WHAT THIS TASK INVOLVES.
Convert the data below into a JSON list of strings, one string for each line, leaving out blank lines.

INFORMATION SHOWN.
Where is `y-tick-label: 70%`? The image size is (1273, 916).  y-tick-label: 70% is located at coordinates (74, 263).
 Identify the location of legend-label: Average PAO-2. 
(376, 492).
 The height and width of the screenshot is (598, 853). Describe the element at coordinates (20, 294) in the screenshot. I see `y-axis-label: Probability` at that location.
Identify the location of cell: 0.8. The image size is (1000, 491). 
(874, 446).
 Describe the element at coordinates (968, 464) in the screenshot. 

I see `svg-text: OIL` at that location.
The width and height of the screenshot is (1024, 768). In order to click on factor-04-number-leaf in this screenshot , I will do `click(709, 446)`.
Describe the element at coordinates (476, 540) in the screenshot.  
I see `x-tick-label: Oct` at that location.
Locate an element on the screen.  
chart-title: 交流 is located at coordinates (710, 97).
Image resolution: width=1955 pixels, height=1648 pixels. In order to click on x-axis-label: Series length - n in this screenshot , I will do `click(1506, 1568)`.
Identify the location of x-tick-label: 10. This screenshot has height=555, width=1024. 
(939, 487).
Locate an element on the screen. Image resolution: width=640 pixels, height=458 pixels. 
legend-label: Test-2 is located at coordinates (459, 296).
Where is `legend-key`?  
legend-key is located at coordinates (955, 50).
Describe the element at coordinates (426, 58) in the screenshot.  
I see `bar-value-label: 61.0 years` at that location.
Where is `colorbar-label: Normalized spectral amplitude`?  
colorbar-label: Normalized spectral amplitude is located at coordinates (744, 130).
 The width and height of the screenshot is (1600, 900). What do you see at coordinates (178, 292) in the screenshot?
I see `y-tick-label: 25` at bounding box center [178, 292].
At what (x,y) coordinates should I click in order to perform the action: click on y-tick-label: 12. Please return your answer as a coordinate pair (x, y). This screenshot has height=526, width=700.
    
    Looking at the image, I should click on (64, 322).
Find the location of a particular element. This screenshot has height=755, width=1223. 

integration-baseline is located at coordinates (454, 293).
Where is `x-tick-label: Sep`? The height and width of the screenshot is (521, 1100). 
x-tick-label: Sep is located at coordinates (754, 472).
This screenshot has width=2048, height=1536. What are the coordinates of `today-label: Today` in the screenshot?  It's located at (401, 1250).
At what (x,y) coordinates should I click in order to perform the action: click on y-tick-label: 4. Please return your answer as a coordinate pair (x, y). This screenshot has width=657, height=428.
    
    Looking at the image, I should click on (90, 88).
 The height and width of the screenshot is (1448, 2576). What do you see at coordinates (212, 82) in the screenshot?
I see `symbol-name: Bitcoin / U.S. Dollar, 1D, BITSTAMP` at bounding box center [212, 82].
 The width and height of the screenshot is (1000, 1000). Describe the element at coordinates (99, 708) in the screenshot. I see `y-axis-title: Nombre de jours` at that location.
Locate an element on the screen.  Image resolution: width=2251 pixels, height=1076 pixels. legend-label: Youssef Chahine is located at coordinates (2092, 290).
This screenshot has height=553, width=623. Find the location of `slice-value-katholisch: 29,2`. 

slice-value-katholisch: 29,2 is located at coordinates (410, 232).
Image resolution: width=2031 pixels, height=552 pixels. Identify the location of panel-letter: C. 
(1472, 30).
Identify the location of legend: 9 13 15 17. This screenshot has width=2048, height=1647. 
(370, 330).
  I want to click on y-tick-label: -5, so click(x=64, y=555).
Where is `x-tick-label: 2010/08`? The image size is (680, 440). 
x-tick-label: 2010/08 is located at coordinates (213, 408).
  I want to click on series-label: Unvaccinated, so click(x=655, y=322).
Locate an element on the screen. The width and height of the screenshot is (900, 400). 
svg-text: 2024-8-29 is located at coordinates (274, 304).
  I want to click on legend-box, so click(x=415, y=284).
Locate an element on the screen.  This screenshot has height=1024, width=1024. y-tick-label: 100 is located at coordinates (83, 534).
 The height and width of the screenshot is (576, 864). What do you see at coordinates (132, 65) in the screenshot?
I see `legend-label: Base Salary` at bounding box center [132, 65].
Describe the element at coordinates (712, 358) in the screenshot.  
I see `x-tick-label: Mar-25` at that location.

YOUR SOLUTION.
[
  "Where is `y-tick-label: 70%`? The image size is (1273, 916).  y-tick-label: 70% is located at coordinates (74, 263).",
  " Identify the location of legend-label: Average PAO-2. ",
  "(376, 492).",
  " The height and width of the screenshot is (598, 853). Describe the element at coordinates (20, 294) in the screenshot. I see `y-axis-label: Probability` at that location.",
  "Identify the location of cell: 0.8. The image size is (1000, 491). ",
  "(874, 446).",
  " Describe the element at coordinates (968, 464) in the screenshot. ",
  "I see `svg-text: OIL` at that location.",
  "The width and height of the screenshot is (1024, 768). In order to click on factor-04-number-leaf in this screenshot , I will do `click(709, 446)`.",
  "Describe the element at coordinates (476, 540) in the screenshot.  ",
  "I see `x-tick-label: Oct` at that location.",
  "Locate an element on the screen.  ",
  "chart-title: 交流 is located at coordinates (710, 97).",
  "Image resolution: width=1955 pixels, height=1648 pixels. In order to click on x-axis-label: Series length - n in this screenshot , I will do `click(1506, 1568)`.",
  "Identify the location of x-tick-label: 10. This screenshot has height=555, width=1024. ",
  "(939, 487).",
  "Locate an element on the screen. Image resolution: width=640 pixels, height=458 pixels. ",
  "legend-label: Test-2 is located at coordinates (459, 296).",
  "Where is `legend-key`?  ",
  "legend-key is located at coordinates (955, 50).",
  "Describe the element at coordinates (426, 58) in the screenshot.  ",
  "I see `bar-value-label: 61.0 years` at that location.",
  "Where is `colorbar-label: Normalized spectral amplitude`?  ",
  "colorbar-label: Normalized spectral amplitude is located at coordinates (744, 130).",
  " The width and height of the screenshot is (1600, 900). What do you see at coordinates (178, 292) in the screenshot?",
  "I see `y-tick-label: 25` at bounding box center [178, 292].",
  "At what (x,y) coordinates should I click in order to perform the action: click on y-tick-label: 12. Please return your answer as a coordinate pair (x, y). This screenshot has height=526, width=700.",
  "    Looking at the image, I should click on (64, 322).",
  "Find the location of a particular element. This screenshot has height=755, width=1223. ",
  "integration-baseline is located at coordinates (454, 293).",
  "Where is `x-tick-label: Sep`? The height and width of the screenshot is (521, 1100). ",
  "x-tick-label: Sep is located at coordinates (754, 472).",
  "This screenshot has width=2048, height=1536. What are the coordinates of `today-label: Today` in the screenshot?  It's located at (401, 1250).",
  "At what (x,y) coordinates should I click in order to perform the action: click on y-tick-label: 4. Please return your answer as a coordinate pair (x, y). This screenshot has width=657, height=428.",
  "    Looking at the image, I should click on (90, 88).",
  " The height and width of the screenshot is (1448, 2576). What do you see at coordinates (212, 82) in the screenshot?",
  "I see `symbol-name: Bitcoin / U.S. Dollar, 1D, BITSTAMP` at bounding box center [212, 82].",
  " The width and height of the screenshot is (1000, 1000). Describe the element at coordinates (99, 708) in the screenshot. I see `y-axis-title: Nombre de jours` at that location.",
  "Locate an element on the screen.  Image resolution: width=2251 pixels, height=1076 pixels. legend-label: Youssef Chahine is located at coordinates (2092, 290).",
  "This screenshot has height=553, width=623. Find the location of `slice-value-katholisch: 29,2`. ",
  "slice-value-katholisch: 29,2 is located at coordinates (410, 232).",
  "Image resolution: width=2031 pixels, height=552 pixels. Identify the location of panel-letter: C. ",
  "(1472, 30).",
  "Identify the location of legend: 9 13 15 17. This screenshot has width=2048, height=1647. ",
  "(370, 330).",
  "  I want to click on y-tick-label: -5, so click(x=64, y=555).",
  "Where is `x-tick-label: 2010/08`? The image size is (680, 440). ",
  "x-tick-label: 2010/08 is located at coordinates (213, 408).",
  "  I want to click on series-label: Unvaccinated, so click(x=655, y=322).",
  "Locate an element on the screen. The width and height of the screenshot is (900, 400). ",
  "svg-text: 2024-8-29 is located at coordinates (274, 304).",
  "  I want to click on legend-box, so click(x=415, y=284).",
  "Locate an element on the screen.  This screenshot has height=1024, width=1024. y-tick-label: 100 is located at coordinates (83, 534).",
  " The height and width of the screenshot is (576, 864). What do you see at coordinates (132, 65) in the screenshot?",
  "I see `legend-label: Base Salary` at bounding box center [132, 65].",
  "Describe the element at coordinates (712, 358) in the screenshot.  ",
  "I see `x-tick-label: Mar-25` at that location."
]